Jesse Vincent (born June 21, 1976) is a computer programmer and entrepreneur, best known for his work with the Perl programming language. He is founder and CEO of applied research lab Prime Radiant, which developed and maintains Superpowers, an open-source agentic skills framework that drew widespread attention in the developer community following its October 2025 release. He also created the ticket-tracking system Request Tracker ("RT"), and founded the company Best Practical Solutions.

He created RT while working at Wesleyan University in 1994. Graduating from the university in 1998, Vincent founded Best Practical in 2001. He co-authored RT Essentials in 2005.

He is the founder and former project lead of K-9 Mail email app for Android (since acquired by Mozilla and rebranded as Thunderbird for Android).

In 2012 he became interested in the ergonomics of keyboards, having designed and built himself several designs. In 2014 he co-founded Keyboardio.

In 2021, he co-founded VaccinateCA, a community-run website for helping Americans find COVID vaccines.

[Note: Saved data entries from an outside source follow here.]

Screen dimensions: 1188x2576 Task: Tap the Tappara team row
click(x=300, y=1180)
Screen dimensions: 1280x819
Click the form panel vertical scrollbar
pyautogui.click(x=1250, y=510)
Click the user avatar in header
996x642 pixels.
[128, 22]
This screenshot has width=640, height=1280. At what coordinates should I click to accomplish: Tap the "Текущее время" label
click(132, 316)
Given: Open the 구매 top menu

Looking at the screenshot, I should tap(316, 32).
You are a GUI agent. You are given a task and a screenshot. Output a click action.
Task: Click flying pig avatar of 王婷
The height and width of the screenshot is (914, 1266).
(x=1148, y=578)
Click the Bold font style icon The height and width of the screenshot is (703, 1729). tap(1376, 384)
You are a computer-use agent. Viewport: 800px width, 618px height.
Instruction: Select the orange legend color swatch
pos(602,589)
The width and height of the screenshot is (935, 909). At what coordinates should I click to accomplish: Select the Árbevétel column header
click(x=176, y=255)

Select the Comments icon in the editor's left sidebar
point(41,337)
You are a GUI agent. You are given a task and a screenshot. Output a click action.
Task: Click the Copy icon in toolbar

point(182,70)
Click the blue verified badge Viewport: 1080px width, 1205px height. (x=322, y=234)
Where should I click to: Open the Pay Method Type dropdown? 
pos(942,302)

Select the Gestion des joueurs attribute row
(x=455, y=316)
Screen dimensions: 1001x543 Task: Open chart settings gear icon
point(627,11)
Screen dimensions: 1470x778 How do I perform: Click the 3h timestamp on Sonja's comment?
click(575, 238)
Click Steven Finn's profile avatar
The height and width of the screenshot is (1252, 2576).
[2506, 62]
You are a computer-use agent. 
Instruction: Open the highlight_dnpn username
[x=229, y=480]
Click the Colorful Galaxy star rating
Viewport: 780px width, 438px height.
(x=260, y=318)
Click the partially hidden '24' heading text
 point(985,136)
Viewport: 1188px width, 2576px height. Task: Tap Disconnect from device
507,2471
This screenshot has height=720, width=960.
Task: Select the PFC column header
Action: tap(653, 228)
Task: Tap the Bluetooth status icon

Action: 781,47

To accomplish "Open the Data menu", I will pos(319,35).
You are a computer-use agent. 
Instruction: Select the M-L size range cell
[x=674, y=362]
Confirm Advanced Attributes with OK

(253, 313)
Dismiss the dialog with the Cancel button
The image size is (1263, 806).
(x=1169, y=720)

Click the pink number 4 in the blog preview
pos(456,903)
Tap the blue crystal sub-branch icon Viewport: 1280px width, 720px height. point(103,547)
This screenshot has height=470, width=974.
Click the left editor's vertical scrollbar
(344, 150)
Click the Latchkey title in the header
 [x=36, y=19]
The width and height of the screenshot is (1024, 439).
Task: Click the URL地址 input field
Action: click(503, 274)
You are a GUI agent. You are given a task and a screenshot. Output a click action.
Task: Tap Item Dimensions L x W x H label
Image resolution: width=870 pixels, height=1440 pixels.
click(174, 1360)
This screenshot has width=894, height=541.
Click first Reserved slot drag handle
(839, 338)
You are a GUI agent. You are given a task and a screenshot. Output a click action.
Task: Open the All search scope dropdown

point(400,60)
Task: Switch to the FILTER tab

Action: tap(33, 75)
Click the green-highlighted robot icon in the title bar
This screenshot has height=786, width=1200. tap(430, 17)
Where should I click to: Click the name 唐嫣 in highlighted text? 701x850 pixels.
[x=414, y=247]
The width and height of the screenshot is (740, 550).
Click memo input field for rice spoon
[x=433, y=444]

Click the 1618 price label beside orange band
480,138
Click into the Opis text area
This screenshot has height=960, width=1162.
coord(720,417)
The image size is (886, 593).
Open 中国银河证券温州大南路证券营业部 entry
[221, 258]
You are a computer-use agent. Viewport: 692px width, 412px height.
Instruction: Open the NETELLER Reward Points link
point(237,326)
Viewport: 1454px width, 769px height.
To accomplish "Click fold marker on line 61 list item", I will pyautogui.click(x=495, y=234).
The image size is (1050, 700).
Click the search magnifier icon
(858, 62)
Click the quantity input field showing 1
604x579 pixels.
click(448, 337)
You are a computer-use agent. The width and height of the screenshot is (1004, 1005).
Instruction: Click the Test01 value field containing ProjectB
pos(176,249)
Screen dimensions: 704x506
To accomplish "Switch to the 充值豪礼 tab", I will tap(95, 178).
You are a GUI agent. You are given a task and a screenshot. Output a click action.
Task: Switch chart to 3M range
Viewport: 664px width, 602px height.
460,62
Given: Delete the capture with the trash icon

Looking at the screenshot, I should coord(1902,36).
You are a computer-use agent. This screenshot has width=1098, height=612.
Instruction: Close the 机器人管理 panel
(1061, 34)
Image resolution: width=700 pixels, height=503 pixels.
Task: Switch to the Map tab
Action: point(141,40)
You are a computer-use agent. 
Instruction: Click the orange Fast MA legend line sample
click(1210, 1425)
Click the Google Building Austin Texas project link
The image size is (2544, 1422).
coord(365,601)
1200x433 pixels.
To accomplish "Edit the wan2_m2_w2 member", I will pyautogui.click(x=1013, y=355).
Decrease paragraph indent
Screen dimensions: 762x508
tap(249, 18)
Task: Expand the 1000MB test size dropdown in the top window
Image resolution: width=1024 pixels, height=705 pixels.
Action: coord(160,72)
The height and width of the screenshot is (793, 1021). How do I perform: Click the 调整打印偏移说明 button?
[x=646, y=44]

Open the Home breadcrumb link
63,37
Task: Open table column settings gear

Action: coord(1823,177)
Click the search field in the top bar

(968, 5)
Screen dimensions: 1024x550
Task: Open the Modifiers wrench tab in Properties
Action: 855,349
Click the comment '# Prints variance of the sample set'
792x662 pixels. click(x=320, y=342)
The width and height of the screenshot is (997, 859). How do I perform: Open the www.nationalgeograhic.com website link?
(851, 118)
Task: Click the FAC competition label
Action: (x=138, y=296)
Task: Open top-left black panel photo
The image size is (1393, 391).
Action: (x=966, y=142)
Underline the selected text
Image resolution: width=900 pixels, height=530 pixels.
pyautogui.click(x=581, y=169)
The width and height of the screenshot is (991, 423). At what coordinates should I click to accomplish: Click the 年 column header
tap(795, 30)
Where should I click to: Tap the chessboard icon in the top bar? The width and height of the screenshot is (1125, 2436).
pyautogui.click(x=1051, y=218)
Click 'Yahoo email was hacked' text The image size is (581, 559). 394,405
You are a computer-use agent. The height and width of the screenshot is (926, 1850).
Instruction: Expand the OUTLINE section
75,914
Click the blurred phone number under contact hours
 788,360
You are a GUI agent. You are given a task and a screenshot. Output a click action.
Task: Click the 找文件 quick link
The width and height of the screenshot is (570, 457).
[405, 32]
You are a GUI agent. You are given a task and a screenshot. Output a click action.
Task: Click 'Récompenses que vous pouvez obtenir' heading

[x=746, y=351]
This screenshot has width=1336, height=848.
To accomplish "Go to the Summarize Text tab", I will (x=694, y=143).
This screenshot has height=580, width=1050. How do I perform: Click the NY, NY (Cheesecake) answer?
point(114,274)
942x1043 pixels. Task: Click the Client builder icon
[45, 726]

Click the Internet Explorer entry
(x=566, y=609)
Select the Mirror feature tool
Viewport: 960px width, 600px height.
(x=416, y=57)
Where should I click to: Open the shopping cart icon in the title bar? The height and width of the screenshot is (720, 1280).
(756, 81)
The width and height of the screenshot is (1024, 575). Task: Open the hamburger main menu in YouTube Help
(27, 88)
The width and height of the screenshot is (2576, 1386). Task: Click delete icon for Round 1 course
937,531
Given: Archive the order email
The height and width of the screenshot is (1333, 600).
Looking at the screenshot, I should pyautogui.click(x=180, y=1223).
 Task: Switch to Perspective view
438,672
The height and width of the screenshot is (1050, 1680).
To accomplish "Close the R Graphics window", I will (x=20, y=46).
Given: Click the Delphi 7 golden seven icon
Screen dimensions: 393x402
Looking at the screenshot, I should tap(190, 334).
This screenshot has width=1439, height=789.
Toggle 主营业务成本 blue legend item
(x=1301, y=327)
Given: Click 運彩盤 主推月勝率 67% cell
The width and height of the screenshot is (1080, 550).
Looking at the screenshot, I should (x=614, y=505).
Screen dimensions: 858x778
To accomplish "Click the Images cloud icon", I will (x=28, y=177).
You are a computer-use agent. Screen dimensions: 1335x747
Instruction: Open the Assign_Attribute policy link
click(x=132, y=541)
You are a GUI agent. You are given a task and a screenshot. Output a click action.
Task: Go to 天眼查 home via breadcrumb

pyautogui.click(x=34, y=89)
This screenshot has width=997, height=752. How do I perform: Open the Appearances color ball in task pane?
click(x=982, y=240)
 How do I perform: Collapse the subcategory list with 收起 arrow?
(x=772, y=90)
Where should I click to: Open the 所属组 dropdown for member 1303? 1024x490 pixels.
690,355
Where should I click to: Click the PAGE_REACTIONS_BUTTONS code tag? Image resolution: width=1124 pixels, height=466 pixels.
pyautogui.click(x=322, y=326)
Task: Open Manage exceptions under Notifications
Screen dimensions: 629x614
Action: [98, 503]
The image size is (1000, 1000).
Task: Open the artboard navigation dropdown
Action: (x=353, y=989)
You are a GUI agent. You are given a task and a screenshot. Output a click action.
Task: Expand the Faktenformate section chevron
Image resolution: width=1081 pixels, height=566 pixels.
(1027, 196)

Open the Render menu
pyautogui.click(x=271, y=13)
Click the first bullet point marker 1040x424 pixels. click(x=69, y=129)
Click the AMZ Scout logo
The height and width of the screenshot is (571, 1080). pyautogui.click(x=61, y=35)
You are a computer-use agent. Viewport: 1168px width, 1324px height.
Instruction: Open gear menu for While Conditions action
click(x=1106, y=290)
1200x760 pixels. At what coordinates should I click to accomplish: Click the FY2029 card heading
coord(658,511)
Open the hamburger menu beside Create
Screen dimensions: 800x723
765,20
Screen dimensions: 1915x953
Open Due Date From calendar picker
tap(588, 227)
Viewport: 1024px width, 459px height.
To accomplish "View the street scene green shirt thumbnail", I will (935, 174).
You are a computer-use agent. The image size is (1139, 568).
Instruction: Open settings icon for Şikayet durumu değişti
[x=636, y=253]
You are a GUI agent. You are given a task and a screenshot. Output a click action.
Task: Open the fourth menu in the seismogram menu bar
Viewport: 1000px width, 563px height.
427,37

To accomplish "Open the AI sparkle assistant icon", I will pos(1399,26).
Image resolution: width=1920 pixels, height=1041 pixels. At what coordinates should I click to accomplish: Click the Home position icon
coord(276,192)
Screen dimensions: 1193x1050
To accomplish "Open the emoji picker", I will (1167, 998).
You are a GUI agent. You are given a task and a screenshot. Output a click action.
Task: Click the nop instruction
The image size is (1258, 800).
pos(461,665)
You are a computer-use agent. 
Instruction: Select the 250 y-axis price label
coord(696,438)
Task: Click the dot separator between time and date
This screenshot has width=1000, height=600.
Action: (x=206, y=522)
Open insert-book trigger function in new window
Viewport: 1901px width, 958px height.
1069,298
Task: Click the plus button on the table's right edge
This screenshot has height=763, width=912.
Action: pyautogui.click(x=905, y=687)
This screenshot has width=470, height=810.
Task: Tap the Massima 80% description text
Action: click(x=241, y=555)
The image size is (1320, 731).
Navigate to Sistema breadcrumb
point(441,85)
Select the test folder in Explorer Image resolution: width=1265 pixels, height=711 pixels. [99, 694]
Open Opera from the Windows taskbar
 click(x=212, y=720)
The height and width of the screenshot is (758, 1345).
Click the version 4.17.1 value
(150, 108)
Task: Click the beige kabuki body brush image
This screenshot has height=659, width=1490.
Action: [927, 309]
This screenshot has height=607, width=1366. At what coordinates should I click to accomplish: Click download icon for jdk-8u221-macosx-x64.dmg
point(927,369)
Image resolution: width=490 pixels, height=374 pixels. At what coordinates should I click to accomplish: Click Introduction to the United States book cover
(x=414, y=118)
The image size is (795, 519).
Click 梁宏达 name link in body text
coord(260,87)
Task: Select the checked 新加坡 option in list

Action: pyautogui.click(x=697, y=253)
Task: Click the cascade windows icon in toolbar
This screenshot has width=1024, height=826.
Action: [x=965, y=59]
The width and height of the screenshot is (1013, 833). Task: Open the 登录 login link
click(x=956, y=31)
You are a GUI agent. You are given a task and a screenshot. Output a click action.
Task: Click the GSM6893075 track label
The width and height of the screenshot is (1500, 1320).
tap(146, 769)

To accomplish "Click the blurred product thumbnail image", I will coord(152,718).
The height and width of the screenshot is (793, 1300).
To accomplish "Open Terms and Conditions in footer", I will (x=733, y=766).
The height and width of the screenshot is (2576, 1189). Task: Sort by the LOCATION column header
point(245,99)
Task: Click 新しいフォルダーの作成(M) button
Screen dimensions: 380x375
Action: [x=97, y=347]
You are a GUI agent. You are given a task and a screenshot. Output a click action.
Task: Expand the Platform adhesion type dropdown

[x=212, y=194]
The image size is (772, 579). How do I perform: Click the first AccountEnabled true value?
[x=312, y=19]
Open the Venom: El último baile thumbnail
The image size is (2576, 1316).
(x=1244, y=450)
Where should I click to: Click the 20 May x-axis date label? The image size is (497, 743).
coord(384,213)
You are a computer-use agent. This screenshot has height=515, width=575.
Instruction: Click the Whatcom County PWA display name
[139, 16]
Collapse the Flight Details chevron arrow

In the mid-2020s, Vincent expanded his focus to include artificial intelligence and AI-assisted software development. In 2025, he published a series of posts on his blog describing a multi-agent workflow for software development with coding assistants (notably Anthropic's Claude Code). He outlined an "Architect/Implementer" pattern for running parallel agents and introduced the SKILL.md format for structuring agent workflows, one week before Anthropic released a native skills framework using the same format. The work drew attention from software-engineering commentators, including coverage by technologist Simon Willison.

== Perl ==
From 2005 to 2008 he served as the project manager for Perl 6. He was the keeper of the pumpkin for Perl versions 5.12 and 5.14. He changed the release cycle for Perl 5 from an irregular release done at the leisure of the project manager to a regular timeboxed release with development releases monthly and stable releases annually.